**INSTRUCTIONS TO FOLLOW:**
List each challenge the congregation faced during the Second World War, as given in the text about the congregation's leaders.

**TEXT SECTION:**

Mother Johanna abhorred flattery and hypocrisy. She often said to her sisters; “Do not work to be seen or praised by men, the motivation of your work should be to express your love for God”. Mother Johanna founded fifteen more communities in Belgium. She died on 26th August, 1648. Her reformed Rule continued to be lived by all her communities which were established in Belgium.


Mother Antoine was the first Mother General of Franciscan Sisters of St. Anne, following the separation of Oudenbosch Sisters from the Roosendal group of Mother Marie Joseph. Although she did not leave any writings she was a simple and a determined mother with great trust in the Lord’s providence.

She entrusted the future of the Congregation to Divine Providence. Hers was to provide help whenever she and her sisters were needed. During her time, six new communities were opened, within Holland, Mother Antoine died in 1877 in Oudenbosch.


After Mother Antoine stepped down, Mother Rosalie greatly extended the physical facilities in Oudenbosch for the Sisters and the school for boarders. She was a gifted leader who gave a strong foundation to the work started by Mother Antoine. She was very motherly and greatly loved the Sisters and children. She died in 1874 at the age of 55 years.



She succeeded Mother Rosalie in 1874    and opened new communities. She was the first Superior General to delegate many of her duties since she felt she needed to give more attention to the spirituality of each sister and she also wanted to ensure that the sisters live according to the guidelines of Mother Johanna of Jesus. She was also the first Superior General to go outside the mother house for visitation.


She was a gifted and radical leader who was well educated; she drew up an elaborate programme for formation and education of the young members of the society and congregation. She encouraged team spirit among her council. She brought education to highest level promoting a deep spirituality and material well being that led to the extension of the schools and communities. She introduced nursing as an apostolate in the congregation following a request by a local Bishop. She died on 24th July 1920.


During her time the church extended the novitiate period from one year to two in order to improve spiritual formation. In the same period, celebration of the Liturgy got special attention and different groups of young sisters studied Latin- the official language of church Liturgy. She took the initiative to send sisters to Suriname in 1925 to start a new mission there and she equally visited Suriname in 1930. It was during her time that the constitution was revised requiring delegates from different communities to be elected for the General Chapter. She built many new structures for the congregation like a house for the sick and the aged and a domestic science block.  She took the initiative to address the need in the medical field at the time by training sisters as District nurse.


She started her term of office when the Second World War was on. The congregation was faced with many challenges like; salaries of the sisters were cut, food became scarce schools were closed, government grants were cut, some towns where sisters lived were bombed while some convent schools were taken over by the German solders.

There were also many refugees who kept coming and were given hospitality in St. Anna

Mother Theresa opened her doors and her heart to all the people in need.

**DATA RECORDS:**
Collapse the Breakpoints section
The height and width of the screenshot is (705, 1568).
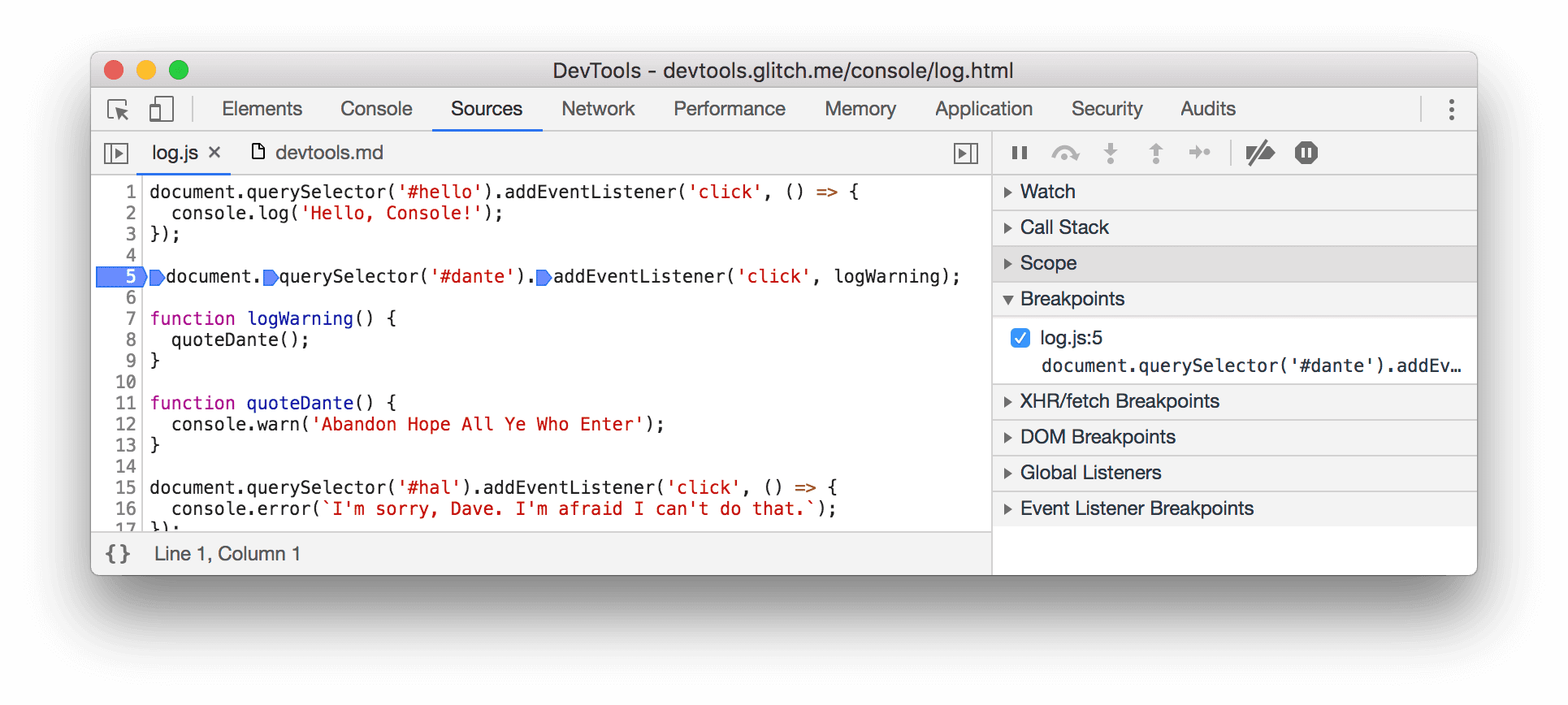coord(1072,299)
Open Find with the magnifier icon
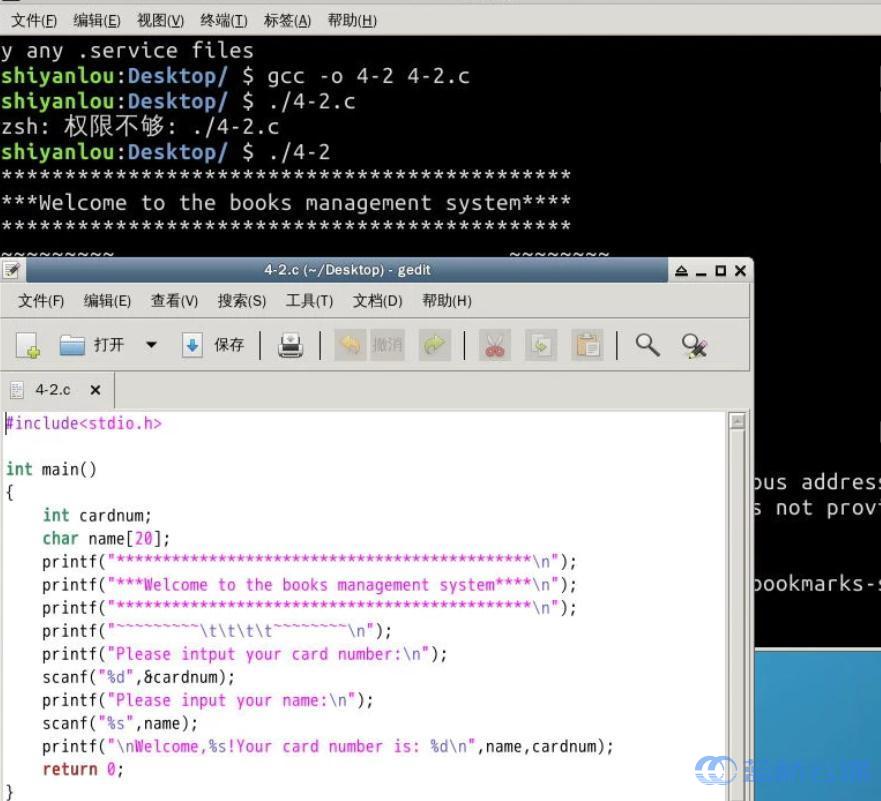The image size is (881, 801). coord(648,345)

**ANSWER TO THIS EXERCISE:**
- Salaries of the sisters were cut
- Food became scarce
- Schools were closed
- Government grants were cut
- Some towns where sisters lived were bombed
- Some convent schools were taken over by the German soldiers